The Indiana state attorney general warned the court against recognizing a “novel, unwritten, historically counter-indicated right to abortion.” One justice, Christopher Goff, asked, “Why shouldn’t there be a referendum and that issue put to the people?”

It is no idle question, as referendums since Dobbs have largely tilted in the direction of abortion rights. Michigan and California voters enshrined constitutional rights to the procedure. Kansans and Kentuckians rejected measures that would have amended their constitutions to ban it. Montanans voted against more severe criminal charges for certain rare species of abortion. 

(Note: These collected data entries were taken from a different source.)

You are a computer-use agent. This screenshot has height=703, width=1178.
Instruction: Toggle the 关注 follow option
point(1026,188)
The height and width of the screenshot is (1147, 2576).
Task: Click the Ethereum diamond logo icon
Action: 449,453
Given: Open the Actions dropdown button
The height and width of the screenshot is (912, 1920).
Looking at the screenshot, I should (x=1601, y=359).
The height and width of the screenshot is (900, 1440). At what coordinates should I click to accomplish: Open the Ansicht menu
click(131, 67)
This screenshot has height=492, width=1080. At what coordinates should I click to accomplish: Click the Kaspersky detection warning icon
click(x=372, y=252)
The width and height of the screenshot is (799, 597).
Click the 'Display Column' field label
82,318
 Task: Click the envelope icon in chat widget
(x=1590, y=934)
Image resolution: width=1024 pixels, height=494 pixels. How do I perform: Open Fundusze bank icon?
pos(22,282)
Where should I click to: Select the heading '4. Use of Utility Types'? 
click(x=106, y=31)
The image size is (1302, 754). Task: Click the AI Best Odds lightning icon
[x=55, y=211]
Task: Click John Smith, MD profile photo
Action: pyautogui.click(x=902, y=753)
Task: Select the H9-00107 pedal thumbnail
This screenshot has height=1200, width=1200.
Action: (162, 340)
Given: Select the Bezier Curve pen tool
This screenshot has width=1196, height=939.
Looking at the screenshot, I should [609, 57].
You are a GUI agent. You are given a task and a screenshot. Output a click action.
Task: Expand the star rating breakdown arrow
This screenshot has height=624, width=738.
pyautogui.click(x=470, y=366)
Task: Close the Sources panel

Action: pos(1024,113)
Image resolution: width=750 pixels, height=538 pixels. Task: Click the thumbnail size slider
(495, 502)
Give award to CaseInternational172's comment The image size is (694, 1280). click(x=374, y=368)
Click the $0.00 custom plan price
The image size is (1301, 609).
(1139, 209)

Anti-abortion forces did secure a victory in Idaho, where last week that state’s supreme court upheld a trio of three such laws, reasoning that the state has a “legitimate interest in protecting prenatal fetal life in all stages of development, and in protecting the health and safety of the mother.”

The majority opinion rejected arguments that appealed to Idaho’s constitution: “The relevant history and traditions” of the state “show abortion was viewed as an immoral act and treated as a crime,” and thus the court could “not read a fundamental right to abortion into the text of the Idaho Constitution.” 

One state to watch is Florida, whose state constitution grants the “right to be let alone and free from governmental intrusion into the person’s private life.” In March, the Sunshine State passed a ban on abortion after 15 weeks. In July, a state circuit judge issued an injunction, finding that the law ran afoul of that right to privacy.

An appellate court swatted away the injunction, and the case is now before Florida’s supreme court. The ban holds, for now.